Canada Post is in the news again. The crown corporation is facing the potential of another labour disruption by its postal workers. Over the past 50 years, Canada Post has experienced approximately 20 work stoppages (strike or lockout) with the last action ending in arbitrated back-to-work legislation in 2011. Due to this troubled labour history and the impact of the disruption of services to Canadians, the corporation has been declared an essential service. This means that the federal government can, once again, enact legislation that forces postal workers back to their jobs if there is a strike.
Global News provides us with a summary of the issues facing Canada Post and its workers at the bargaining table.
Forcing unionized employees back to work when they are exercising their reasonable and legitimate rights, is not something that governments implement lightly. Declaring Canada Post an essential service came as a result of the significant and direct financial impact on Canadians when the mail was not being delivered. In the not too distant past, thousands of Canadians were reliant on supplemental or basic incomes in the form of paper cheques which were issued by the federal government. When the mail was not being delivered, low-income and senior Canadians did not receive these cheques or the funds they needed in order to survive. While current technology has allowed for direct deposits and online banking, not all Canadians have access to these resources. In the event of a strike by postal workers, some Canadians may continue to be at risk, which may result in a repeat of back-to-work legislation in order to protect vulnerable Canadians.
Having said all of this, the impact of technology has also changed how Canadians use the services of Canada Post. Most Canadians do use electronic options such as e-mail and social media to order to communicate and share information. The days of buying stamps in order to post a letter writing are dwindling quickly. Further, there are numerous delivery services available to Canadian consumers as alternatives to Canada Post, such as Fedex, Purolator, or UPS.
Why then would postal workers choose to go on strike in the face of legislative restrictions and an ever-decreasing amount of consumer demand? As noted in the article, a strike vote does not necessarily mean that there will be a strike. A strike vote does send a clear message to the employer that the workers are serious about their demands and that they are willing to take the risks that come from the potential of strike action. Hopefully, both parties will see the benefit of continuing their discussions at the bargaining table rather than fighting it out through the picket line.

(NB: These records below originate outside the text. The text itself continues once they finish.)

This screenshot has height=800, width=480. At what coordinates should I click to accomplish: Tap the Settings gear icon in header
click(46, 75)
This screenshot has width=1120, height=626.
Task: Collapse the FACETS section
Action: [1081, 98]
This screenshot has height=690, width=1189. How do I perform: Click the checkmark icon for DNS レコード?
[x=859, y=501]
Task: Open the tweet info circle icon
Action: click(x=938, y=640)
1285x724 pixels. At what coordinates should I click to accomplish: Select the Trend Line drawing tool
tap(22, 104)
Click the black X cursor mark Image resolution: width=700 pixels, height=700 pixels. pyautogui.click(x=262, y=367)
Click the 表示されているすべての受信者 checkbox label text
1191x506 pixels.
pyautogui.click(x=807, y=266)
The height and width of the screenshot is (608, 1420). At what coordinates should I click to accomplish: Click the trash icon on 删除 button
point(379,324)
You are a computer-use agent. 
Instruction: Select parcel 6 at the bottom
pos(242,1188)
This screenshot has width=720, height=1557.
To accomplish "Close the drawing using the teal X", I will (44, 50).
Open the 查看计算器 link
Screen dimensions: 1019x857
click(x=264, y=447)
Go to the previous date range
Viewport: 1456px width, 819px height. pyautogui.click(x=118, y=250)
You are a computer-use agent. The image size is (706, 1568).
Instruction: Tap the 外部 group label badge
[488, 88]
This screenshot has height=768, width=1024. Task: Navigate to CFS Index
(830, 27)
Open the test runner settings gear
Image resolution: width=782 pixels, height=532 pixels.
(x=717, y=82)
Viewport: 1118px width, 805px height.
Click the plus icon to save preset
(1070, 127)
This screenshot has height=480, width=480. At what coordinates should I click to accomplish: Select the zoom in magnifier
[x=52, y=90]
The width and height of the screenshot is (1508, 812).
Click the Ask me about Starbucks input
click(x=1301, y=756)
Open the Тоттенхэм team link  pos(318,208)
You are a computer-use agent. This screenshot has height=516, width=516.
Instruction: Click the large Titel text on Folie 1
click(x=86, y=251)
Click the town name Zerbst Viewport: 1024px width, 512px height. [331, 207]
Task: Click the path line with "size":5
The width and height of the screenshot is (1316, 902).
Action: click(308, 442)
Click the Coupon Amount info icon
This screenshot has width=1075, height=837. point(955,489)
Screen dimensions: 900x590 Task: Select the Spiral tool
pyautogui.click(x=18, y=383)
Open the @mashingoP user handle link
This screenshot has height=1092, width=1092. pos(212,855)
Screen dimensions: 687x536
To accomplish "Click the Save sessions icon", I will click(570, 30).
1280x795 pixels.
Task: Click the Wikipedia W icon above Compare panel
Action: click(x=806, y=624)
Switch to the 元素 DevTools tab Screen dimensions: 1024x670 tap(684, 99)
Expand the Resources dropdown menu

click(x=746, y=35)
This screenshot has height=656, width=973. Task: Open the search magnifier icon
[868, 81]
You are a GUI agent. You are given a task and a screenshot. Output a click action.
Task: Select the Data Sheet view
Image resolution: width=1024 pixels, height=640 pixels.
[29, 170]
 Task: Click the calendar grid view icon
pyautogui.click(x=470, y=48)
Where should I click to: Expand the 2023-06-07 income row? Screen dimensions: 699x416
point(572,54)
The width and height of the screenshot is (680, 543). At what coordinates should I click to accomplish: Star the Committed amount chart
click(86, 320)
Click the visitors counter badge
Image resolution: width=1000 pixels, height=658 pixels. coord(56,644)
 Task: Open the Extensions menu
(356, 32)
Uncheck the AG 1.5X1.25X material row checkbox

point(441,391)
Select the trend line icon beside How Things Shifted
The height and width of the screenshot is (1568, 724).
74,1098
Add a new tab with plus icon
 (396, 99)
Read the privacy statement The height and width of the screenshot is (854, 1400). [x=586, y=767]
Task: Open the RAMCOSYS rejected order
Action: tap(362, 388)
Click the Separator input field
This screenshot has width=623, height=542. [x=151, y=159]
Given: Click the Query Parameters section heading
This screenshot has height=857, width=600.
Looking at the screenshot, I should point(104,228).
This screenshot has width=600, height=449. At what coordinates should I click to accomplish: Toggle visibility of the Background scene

Time will tell how this particular set of negotiations works its way through to a successful conclusion.
In the meantime, it may be a good idea to check the mail, just in case.
- How would a strike by Canada Post impact you as a customer?
- If you were negotiating for the union, what leverage do you have at the bargaining table and how would you use it?
- If you were negotiating for the employer, how far would you go to avoid strike action? What items would you offer to the Union in order to settle this contract?